Data in this exercise:
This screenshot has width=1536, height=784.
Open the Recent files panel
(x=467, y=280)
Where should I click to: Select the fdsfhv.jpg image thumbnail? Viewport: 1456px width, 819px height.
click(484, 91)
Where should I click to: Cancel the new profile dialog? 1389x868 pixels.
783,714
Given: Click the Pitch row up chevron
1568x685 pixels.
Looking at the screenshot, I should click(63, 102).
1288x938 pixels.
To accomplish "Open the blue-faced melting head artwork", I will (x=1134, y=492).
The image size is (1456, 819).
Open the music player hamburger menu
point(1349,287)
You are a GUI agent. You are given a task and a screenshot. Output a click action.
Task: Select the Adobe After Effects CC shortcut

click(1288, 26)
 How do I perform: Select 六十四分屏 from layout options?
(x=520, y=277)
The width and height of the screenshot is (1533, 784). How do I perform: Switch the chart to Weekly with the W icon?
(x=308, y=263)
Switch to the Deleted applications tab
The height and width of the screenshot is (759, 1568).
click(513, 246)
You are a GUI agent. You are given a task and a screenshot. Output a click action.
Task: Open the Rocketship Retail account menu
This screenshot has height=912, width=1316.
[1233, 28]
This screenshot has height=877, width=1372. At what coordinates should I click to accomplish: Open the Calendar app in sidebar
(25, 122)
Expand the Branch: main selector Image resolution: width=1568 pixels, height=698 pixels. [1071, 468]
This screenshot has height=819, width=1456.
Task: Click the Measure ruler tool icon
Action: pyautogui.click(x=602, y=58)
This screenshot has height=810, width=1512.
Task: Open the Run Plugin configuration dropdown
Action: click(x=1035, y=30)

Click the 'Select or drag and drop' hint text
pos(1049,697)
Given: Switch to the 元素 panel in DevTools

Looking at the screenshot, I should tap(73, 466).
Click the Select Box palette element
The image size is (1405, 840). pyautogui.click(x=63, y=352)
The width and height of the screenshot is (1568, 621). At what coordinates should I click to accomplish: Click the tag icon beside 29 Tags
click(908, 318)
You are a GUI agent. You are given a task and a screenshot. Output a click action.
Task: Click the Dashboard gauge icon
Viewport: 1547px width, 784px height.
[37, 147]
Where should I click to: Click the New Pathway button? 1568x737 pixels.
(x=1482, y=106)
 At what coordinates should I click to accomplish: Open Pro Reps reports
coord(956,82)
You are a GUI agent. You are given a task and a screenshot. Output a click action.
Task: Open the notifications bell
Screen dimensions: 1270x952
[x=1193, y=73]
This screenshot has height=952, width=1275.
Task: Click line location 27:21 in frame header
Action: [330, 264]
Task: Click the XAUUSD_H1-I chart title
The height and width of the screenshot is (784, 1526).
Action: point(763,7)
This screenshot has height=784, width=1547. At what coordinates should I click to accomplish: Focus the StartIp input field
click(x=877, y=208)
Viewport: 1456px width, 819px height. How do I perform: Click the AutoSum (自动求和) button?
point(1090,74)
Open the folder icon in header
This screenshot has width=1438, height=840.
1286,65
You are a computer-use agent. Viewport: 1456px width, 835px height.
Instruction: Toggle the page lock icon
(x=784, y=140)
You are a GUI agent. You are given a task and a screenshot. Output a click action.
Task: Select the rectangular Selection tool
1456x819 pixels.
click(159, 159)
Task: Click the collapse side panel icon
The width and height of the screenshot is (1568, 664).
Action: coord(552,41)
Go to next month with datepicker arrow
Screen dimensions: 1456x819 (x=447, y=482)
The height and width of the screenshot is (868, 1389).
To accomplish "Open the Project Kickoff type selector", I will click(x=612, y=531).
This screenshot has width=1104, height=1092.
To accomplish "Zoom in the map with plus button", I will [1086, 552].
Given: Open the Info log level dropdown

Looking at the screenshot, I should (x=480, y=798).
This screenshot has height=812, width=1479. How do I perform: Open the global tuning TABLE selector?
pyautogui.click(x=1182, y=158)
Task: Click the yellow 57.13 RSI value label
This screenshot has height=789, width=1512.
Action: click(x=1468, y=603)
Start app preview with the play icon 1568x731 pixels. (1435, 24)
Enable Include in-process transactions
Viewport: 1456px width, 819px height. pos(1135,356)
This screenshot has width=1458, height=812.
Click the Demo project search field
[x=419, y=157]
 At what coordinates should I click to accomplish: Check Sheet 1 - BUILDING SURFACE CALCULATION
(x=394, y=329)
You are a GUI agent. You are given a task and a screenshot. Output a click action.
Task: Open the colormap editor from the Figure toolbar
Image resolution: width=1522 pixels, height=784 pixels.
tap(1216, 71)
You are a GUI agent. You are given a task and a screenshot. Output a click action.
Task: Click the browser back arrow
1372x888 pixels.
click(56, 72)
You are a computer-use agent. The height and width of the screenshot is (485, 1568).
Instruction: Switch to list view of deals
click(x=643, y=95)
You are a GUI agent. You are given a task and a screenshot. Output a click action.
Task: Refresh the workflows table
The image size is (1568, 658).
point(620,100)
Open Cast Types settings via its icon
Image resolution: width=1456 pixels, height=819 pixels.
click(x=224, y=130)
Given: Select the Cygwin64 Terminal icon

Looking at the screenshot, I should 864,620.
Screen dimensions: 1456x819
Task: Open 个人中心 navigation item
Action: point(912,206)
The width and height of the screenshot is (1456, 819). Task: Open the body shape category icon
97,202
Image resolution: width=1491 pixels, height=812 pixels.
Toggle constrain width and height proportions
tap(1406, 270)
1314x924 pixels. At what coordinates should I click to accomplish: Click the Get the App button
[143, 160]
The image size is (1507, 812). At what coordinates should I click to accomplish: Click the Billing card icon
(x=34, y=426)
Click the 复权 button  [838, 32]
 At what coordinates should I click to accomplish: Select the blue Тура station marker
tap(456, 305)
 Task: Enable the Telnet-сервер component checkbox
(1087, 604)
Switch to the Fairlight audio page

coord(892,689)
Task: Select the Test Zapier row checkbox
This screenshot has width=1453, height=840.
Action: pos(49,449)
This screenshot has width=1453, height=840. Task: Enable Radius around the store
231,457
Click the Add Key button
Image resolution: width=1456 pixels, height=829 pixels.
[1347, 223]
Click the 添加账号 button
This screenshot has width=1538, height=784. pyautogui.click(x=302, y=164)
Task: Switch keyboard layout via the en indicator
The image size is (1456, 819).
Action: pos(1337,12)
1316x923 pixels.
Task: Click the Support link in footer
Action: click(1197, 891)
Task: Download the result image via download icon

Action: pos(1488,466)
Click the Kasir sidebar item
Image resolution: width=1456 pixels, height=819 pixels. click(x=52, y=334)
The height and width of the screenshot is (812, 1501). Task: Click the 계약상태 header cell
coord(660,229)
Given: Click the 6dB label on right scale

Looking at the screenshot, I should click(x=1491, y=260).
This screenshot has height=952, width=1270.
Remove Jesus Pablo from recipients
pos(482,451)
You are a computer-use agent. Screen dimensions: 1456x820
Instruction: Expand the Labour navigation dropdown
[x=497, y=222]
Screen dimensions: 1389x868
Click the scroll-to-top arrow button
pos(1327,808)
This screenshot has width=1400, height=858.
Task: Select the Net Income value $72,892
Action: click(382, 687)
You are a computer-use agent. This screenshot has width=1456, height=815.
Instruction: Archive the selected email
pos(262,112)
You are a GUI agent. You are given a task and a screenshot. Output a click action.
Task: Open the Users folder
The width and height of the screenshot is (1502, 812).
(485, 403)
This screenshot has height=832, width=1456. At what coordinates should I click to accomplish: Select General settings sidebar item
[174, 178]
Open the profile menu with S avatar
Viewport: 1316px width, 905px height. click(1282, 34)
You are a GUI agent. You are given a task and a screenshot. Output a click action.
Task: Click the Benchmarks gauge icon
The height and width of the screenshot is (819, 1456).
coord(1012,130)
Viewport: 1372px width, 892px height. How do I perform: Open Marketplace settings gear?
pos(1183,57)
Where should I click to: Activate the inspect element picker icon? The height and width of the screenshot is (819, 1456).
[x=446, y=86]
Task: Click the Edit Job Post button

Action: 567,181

What to do:
Going back over the entries above, copy word for word every line from the one that has "This screenshot has height=952, width=1270." on through the one that has "Screen dimensions: 1389x868".

Reply to the exercise:
This screenshot has height=952, width=1270.
Remove Jesus Pablo from recipients
pos(482,451)
You are a computer-use agent. Screen dimensions: 1456x820
Instruction: Expand the Labour navigation dropdown
[x=497, y=222]
Screen dimensions: 1389x868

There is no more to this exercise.